A liberal with a different colour. Some countries are not mature, global capitalism, uneven development, imperialism, etc. have nothing to do with the plights of these countries. Thus, Robert Kaplan in this article echoes what some of my white Western students once said: “a benevolent dictator is a good thing for countries the Middle East and Africa,” or what a Canadian suggested when she said “we should stop talking about democracy in those countries.”

What those students and Kaplan have in mind when they speak about ‘democracy’ is ‘democracy’ within capitalist social property relations. Capitalism for them is not the fundamental determiner and the fundamental problem. 

Some countries are just unfit or ‘we’ – major Western regimes, corporations, international financial institutions, colonial and neocolonial powers - have not played any role in the predicaments of those countries. Furthermore, the arrogant ignores that the historical processes of Western Europe,  industrialisation and advanced capitalism was rife with conflicts, revolution, social struggle and wars. 

Kaplan is selective. He gives Singapore as an example - not a major capitalist country. He does not mention South Korea, for example, and the brutality of its regime in the 1960s when it embarked on industrialisation. He does not mention what wealthy Saudi Arabia can afford Tunisia or Jordan or Yemen cannot. Caplan fails to see contradictions and capitalist pressures. Saudi Arabia, for instance, is trying to rely less on oil and move to a diversified economy. In the process ‘Chinese walls’ are battered and “all that is sacred is profaned.” One has only to look at how the monarchy has been destroying sacred sites and creating Las Vegases.

Caplan would not acknowledge the wide spread fallacy of the culture argument according to which the Middle Eastern region is immune to change because of ‘Islam’ and traditions. 

But for a defender of the existing global order, the solution is not empowering social movements, workers struggles, women’s struggle, etc. for a revolutionary change, but to propose that ‘relatively enlightened democrats’ are the solution. Kaplan in fact does not fundamentally differ from Biden. While he sees the ‘enlightened’ dictators as the solution, Biden embraces them. No wonder. For decades autocrats have served the major imperialist powers well, why should we live without them and have ‘democracy’?

In Klām Illil, perhaps the most famous Tunisian play, one of the actors sarcastically said: “Elections? It’s not for us; it’s not in our customs; it doesn’t suit us.” 
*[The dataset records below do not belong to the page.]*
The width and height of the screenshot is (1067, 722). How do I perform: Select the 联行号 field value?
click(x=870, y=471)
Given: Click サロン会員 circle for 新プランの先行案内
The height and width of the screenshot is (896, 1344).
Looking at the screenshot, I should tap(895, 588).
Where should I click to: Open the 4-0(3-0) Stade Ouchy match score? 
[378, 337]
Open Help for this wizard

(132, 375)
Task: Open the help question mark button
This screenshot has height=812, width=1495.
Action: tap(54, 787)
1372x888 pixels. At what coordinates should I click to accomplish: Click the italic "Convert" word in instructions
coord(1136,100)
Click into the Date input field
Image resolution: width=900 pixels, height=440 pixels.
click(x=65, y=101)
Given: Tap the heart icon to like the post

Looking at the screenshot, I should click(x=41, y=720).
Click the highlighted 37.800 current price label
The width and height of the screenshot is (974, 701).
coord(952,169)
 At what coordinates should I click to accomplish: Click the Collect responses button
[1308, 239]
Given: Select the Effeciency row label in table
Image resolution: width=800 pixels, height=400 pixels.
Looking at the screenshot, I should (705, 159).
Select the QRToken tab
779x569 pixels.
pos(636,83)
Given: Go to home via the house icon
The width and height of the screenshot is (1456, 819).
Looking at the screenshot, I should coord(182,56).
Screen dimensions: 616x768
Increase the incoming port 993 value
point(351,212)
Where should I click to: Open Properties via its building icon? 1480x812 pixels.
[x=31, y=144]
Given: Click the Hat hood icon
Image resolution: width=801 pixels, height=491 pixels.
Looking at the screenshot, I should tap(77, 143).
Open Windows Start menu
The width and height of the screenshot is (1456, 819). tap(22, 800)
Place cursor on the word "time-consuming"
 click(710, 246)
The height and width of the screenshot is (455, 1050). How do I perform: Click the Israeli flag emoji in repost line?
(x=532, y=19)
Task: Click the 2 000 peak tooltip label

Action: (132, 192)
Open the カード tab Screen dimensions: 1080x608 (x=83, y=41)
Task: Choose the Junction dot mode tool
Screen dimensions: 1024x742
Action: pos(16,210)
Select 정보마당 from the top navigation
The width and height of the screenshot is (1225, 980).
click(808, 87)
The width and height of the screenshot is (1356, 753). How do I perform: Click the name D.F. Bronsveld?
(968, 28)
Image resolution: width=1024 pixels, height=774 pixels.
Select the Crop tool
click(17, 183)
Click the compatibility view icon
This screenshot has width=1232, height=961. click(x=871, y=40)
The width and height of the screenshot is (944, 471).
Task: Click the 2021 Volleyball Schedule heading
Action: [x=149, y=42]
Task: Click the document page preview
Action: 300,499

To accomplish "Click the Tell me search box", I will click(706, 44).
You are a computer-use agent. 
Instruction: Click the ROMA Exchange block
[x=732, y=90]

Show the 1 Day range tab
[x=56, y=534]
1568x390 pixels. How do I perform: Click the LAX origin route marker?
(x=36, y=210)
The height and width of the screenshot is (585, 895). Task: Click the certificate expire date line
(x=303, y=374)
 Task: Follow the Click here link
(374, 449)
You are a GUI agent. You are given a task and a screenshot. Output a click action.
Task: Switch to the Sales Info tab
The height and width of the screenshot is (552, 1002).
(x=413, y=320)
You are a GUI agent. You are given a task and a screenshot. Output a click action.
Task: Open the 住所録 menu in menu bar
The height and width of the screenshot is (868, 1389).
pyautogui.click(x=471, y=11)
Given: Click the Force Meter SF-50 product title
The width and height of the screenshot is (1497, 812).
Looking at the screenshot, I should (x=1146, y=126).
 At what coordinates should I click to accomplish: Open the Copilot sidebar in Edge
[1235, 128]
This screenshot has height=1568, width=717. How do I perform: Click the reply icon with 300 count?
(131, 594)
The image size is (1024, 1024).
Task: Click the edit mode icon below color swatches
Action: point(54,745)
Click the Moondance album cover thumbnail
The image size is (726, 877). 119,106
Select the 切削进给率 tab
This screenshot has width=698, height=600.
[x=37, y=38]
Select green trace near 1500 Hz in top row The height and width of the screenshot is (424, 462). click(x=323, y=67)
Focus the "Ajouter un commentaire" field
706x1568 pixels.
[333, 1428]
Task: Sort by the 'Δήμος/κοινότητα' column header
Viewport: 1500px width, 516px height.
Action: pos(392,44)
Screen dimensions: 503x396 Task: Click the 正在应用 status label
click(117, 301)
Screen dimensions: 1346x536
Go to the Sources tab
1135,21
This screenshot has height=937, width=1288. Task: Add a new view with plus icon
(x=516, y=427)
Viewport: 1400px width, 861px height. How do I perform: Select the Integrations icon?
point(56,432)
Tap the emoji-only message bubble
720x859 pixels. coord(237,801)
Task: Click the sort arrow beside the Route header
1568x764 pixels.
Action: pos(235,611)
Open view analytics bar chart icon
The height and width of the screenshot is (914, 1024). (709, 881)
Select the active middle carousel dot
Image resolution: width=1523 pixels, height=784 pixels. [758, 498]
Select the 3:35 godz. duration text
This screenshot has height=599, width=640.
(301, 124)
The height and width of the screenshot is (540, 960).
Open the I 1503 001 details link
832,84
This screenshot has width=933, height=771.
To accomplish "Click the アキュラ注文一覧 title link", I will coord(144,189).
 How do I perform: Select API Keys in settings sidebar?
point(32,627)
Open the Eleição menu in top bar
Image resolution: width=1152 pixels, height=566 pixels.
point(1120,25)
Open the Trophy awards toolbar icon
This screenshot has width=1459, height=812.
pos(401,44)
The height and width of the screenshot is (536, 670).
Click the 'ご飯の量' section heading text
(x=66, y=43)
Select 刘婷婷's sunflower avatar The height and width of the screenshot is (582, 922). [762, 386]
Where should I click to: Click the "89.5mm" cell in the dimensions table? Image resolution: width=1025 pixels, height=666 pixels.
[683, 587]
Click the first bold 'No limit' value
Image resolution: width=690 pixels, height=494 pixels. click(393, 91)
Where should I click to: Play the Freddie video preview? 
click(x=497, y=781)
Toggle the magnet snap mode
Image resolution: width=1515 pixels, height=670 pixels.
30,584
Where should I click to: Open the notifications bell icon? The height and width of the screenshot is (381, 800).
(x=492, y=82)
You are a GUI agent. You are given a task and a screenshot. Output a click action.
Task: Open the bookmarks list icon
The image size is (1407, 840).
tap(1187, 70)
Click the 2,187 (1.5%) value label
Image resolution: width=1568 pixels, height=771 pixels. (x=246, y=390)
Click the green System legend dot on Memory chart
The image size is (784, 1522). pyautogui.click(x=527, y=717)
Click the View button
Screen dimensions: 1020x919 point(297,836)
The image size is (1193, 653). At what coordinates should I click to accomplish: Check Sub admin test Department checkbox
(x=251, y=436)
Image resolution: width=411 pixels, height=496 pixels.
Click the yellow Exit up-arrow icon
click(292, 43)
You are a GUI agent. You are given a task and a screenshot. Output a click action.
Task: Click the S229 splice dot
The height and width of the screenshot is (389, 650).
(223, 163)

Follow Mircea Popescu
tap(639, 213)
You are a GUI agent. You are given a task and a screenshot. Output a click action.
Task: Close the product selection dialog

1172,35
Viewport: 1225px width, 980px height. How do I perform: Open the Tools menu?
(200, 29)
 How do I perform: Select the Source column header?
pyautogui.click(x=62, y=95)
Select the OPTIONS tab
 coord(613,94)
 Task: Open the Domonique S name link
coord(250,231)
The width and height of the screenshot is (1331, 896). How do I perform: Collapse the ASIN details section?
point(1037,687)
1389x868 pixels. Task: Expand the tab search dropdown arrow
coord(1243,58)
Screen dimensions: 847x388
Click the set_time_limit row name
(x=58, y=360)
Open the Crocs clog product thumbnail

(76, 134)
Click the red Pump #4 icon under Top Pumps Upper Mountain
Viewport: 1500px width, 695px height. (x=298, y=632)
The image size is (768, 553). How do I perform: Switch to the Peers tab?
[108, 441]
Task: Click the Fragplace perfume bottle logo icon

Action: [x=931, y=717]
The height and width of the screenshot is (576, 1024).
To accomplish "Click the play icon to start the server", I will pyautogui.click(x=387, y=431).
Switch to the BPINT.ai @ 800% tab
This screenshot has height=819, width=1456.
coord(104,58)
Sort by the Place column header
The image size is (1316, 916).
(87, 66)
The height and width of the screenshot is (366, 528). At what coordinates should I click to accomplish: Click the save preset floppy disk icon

An arrogant mind does not see that pregnancy takes a while. Positive social change takes longer with a few complications. For instance, an arrogant Western-centred mind does not see the concrete daily struggle of different human agencies on the ground in the MENA region since 2011. They do not see neither the achievements – however modest and weak they are – nor the potentialities in them. Such a mind wants ‘change’ to come from above, not won by real struggle and setbacks.